GIVEN REQUEST:
Change "node" to "item" in the part of the entries that opens with the line containing "Given: Expand Hizmetler ve Uygulamalar node" and runs through the end of the entries, keeping everything else the same. Give back only those lines, leaving out the pictures.

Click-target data
===============

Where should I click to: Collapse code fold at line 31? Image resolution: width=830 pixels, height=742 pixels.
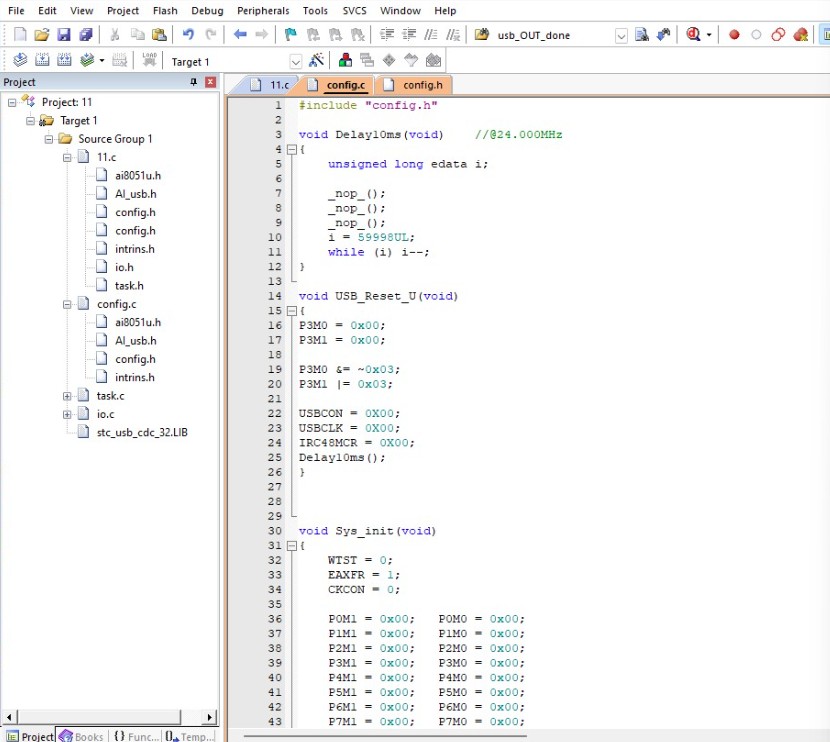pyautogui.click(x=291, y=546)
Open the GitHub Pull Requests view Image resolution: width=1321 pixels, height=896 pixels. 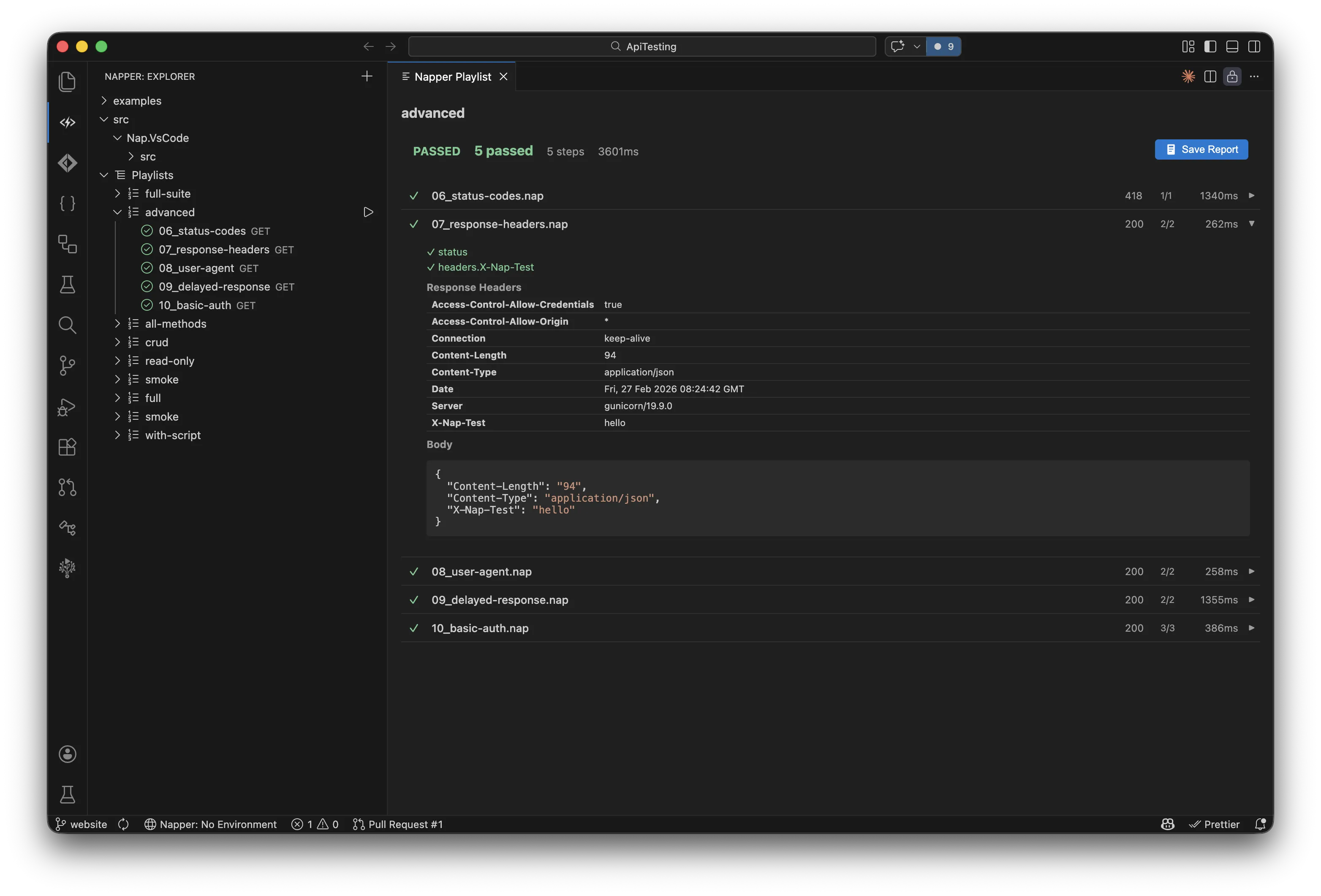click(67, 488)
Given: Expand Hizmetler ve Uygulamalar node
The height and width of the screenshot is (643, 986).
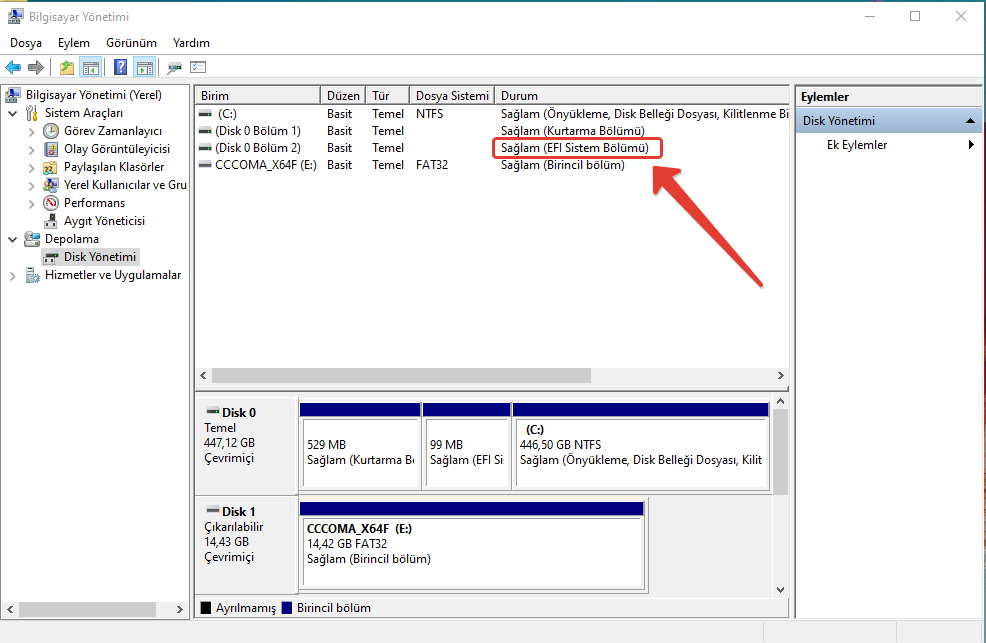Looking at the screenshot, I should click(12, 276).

===============

FINISHED EXERCISE:
Given: Expand Hizmetler ve Uygulamalar item
The height and width of the screenshot is (643, 986).
Looking at the screenshot, I should click(12, 276).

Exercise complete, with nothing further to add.